• _TASK DIRECTIONS_:
Recast each line of the data below as a row in a Markdown table with the columns "Row" and "Data line". Skip the blank lines and leave the pictures out.
--- START ENTRIES SUPPLIED ---
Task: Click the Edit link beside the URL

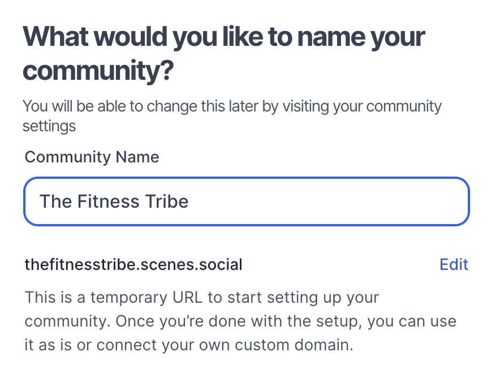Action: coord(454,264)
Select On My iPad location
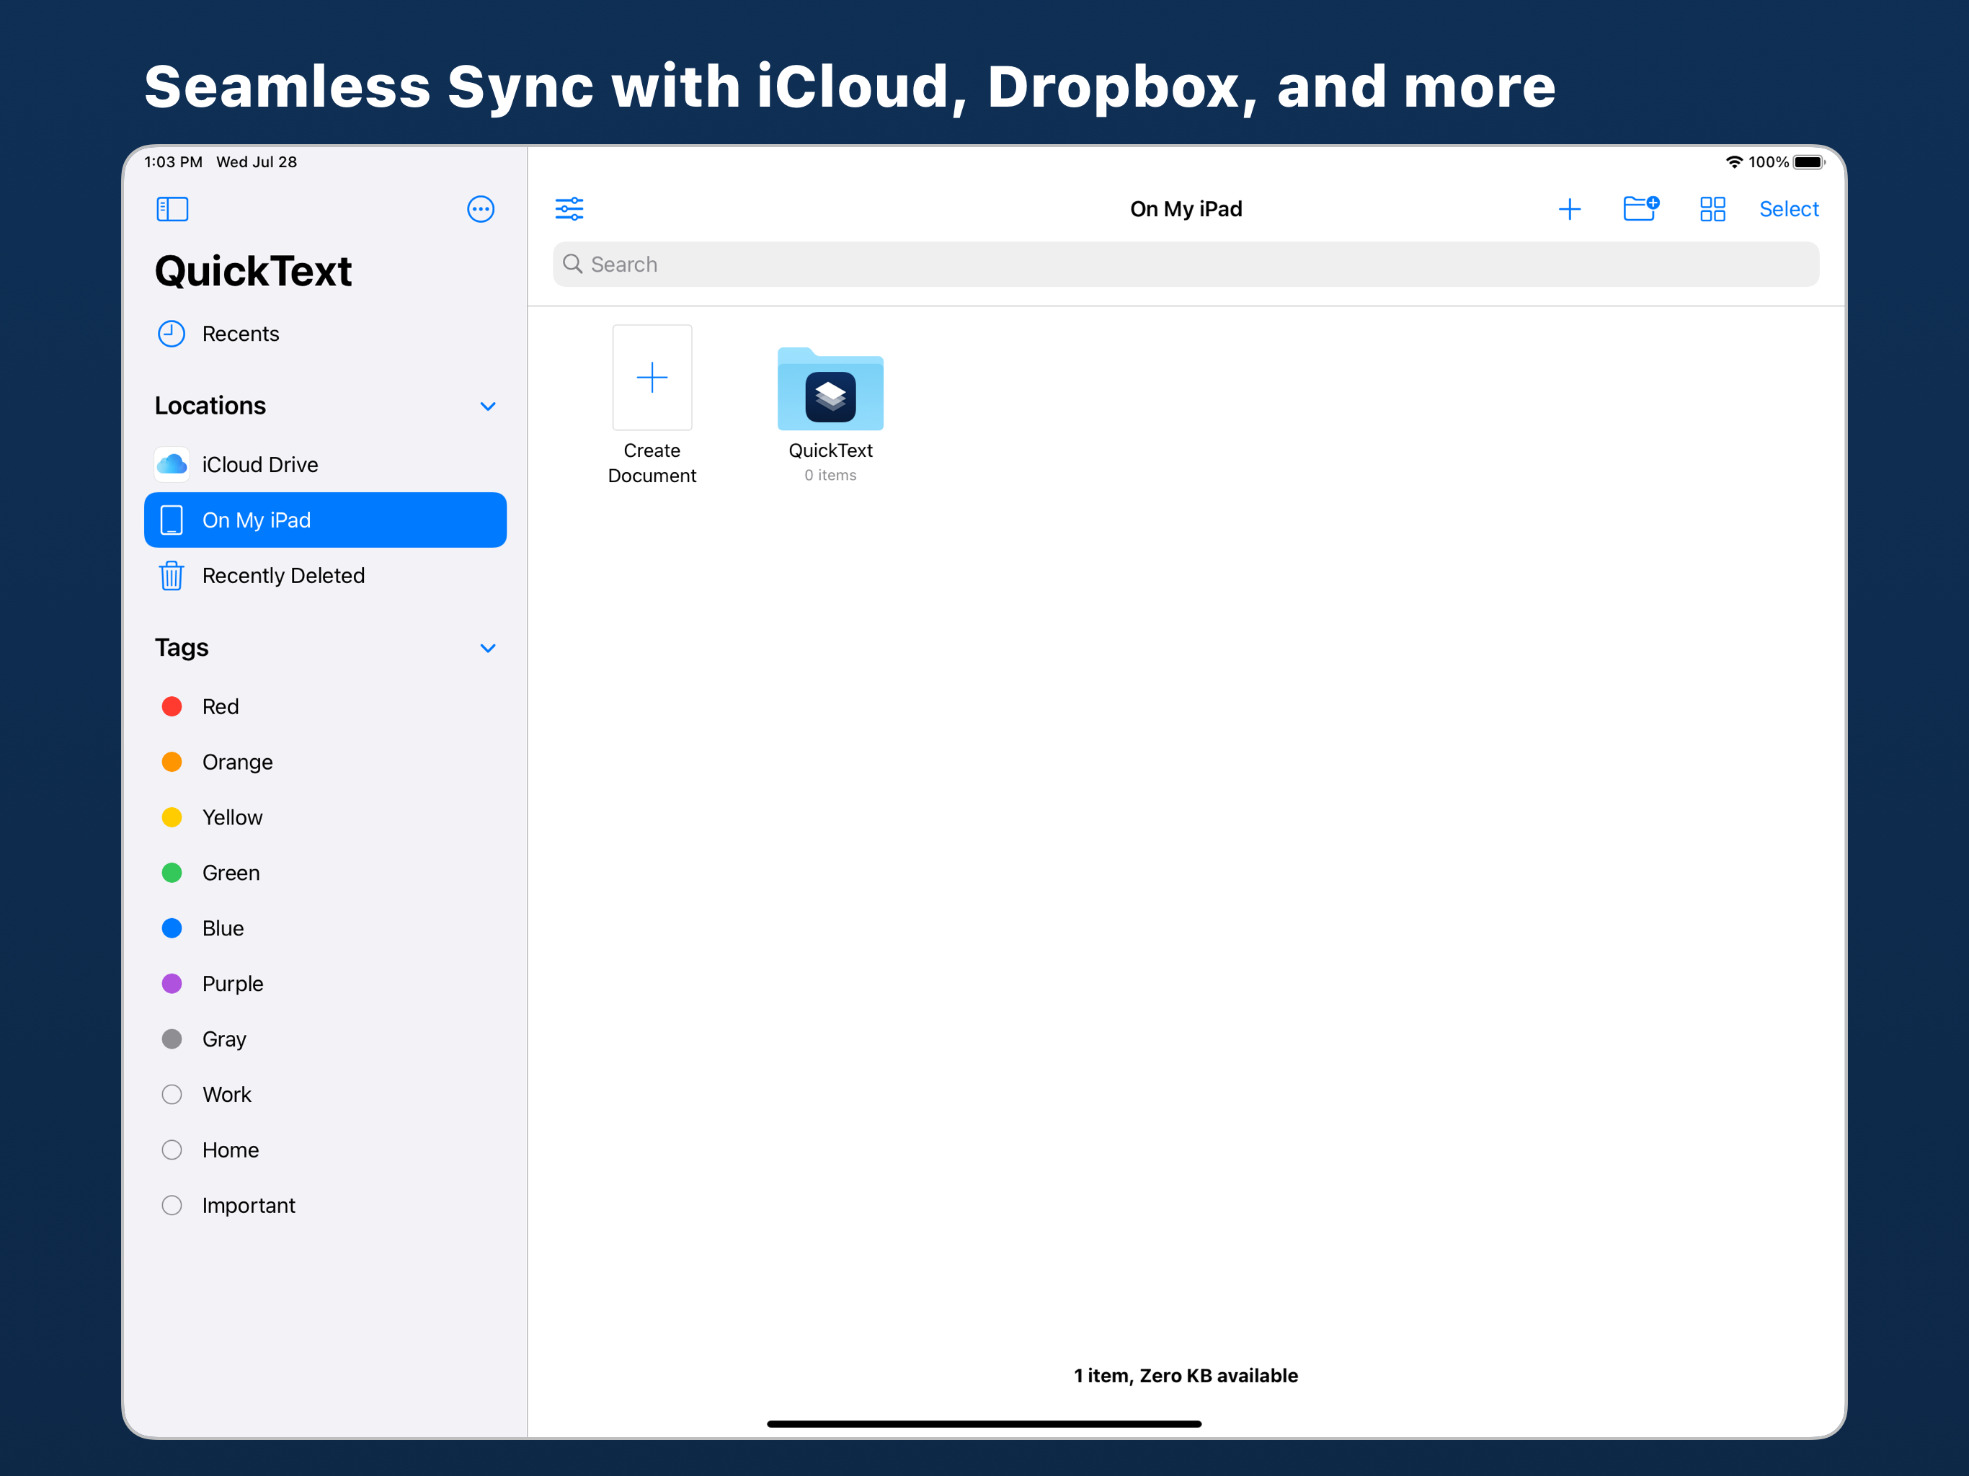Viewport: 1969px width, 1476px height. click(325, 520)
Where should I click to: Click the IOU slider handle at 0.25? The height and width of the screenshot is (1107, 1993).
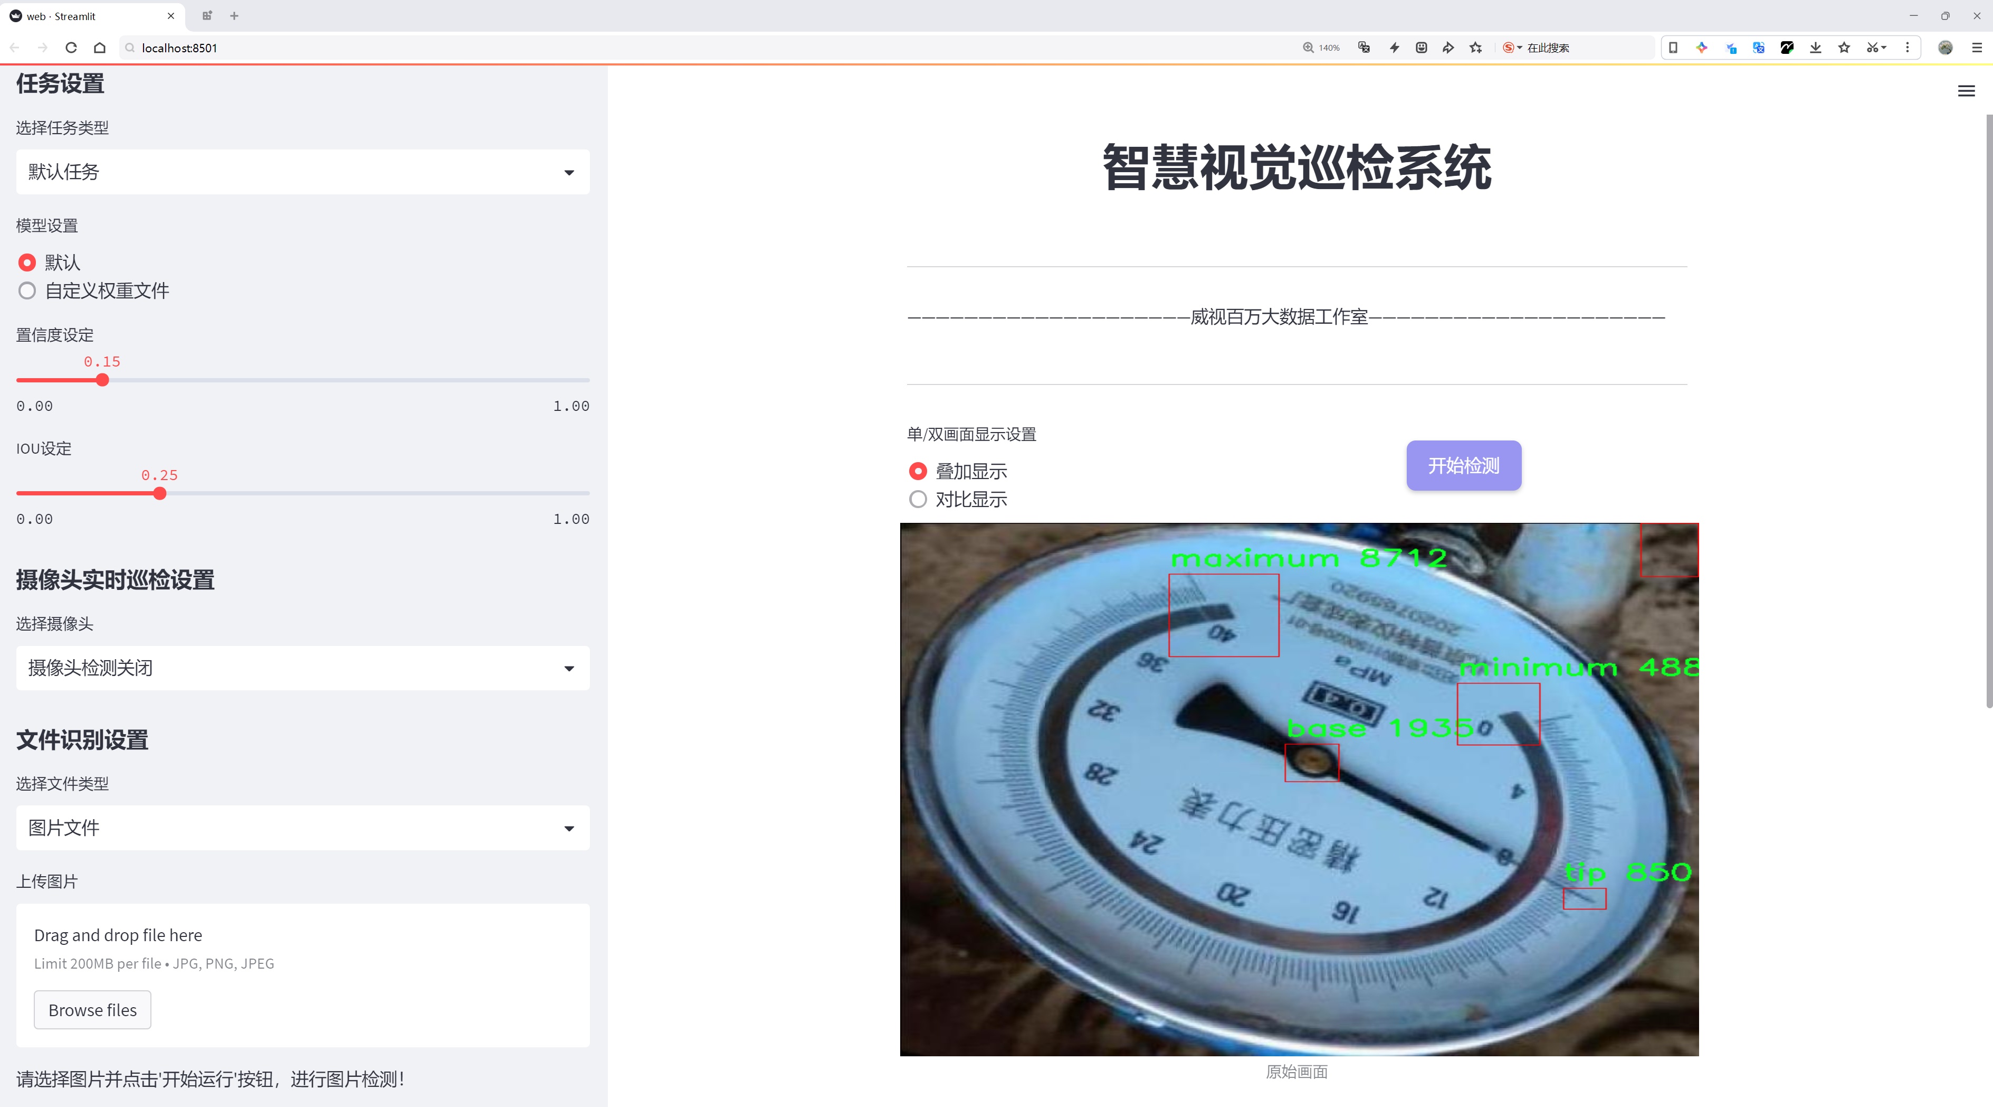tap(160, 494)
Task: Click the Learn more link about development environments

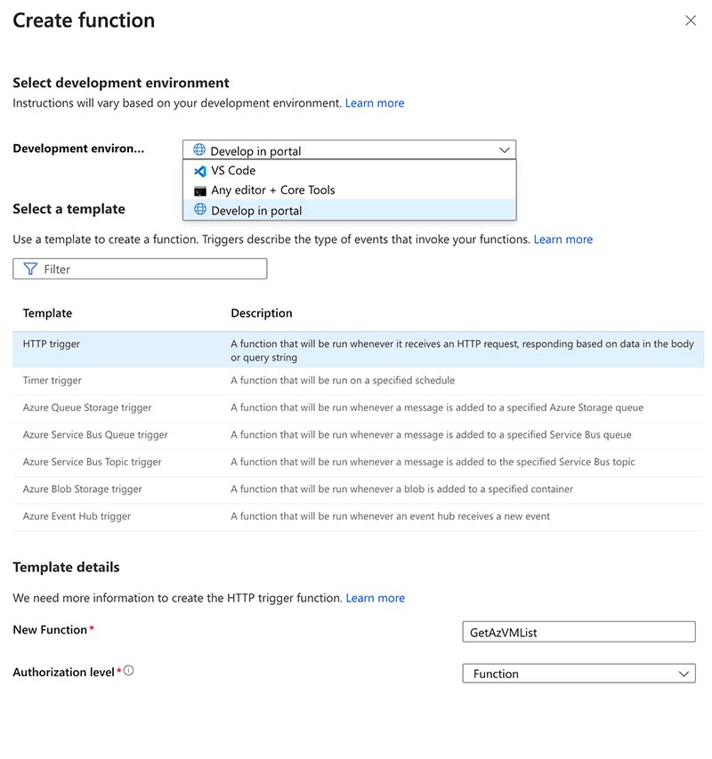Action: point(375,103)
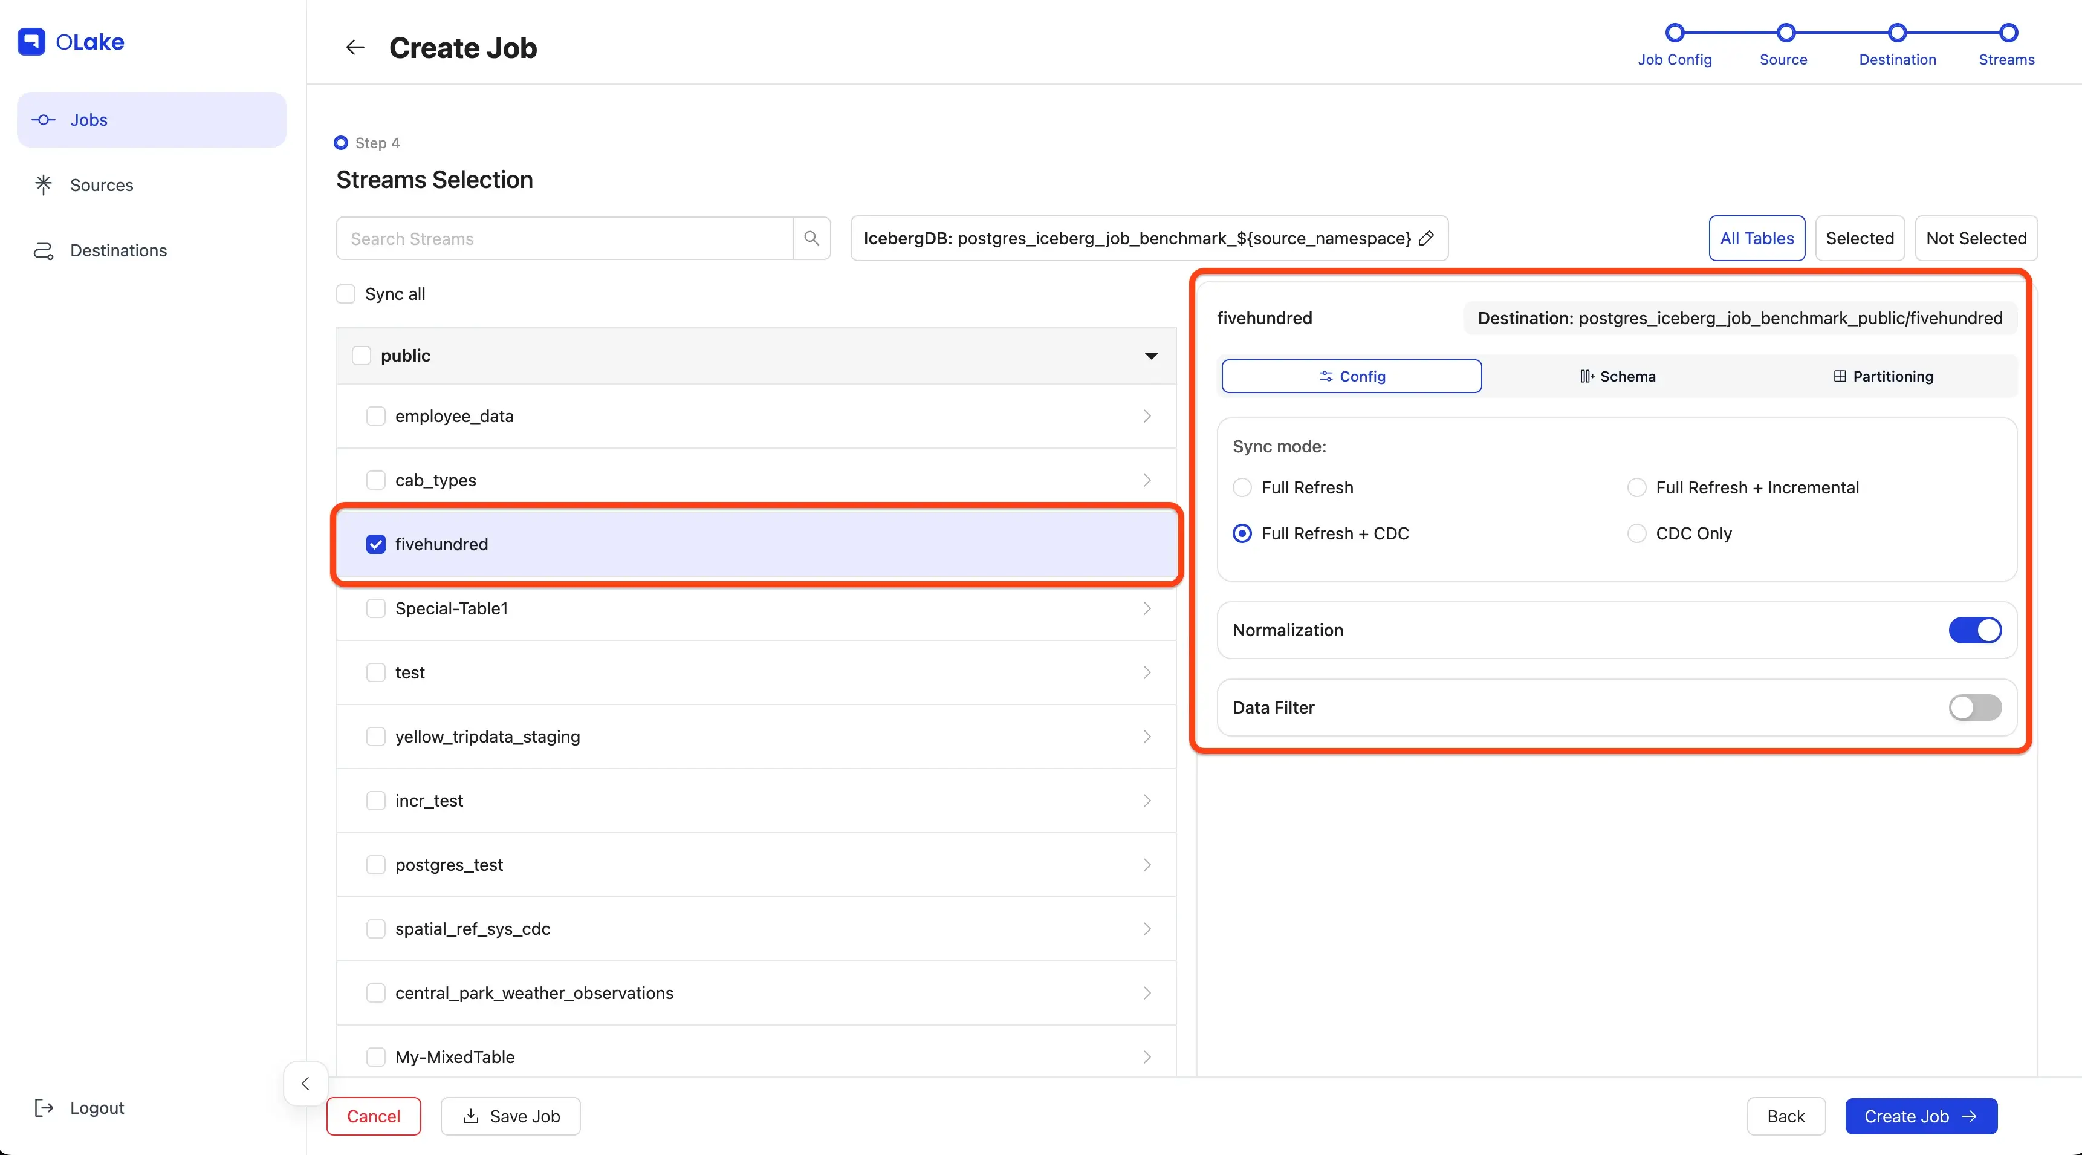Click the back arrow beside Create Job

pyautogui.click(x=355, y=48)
--- END ENTRIES SUPPLIED ---
• _EXERCISE SOLUTION_:
| Row | Data line |
|---|---|
| 1 | Task: Click the Edit link beside the URL |
| 2 | Action: coord(454,264) |
| 3 | Select On My iPad location |
| 4 | Viewport: 1969px width, 1476px height. click(325, 520) |
| 5 | Where should I click to: Click the IOU slider handle at 0.25? The height and width of the screenshot is (1107, 1993). |
| 6 | tap(160, 494) |
| 7 | Task: Click the Learn more link about development environments |
| 8 | Action: point(375,103) |
| 9 | Click the back arrow beside Create Job |
| 10 | pyautogui.click(x=355, y=48) |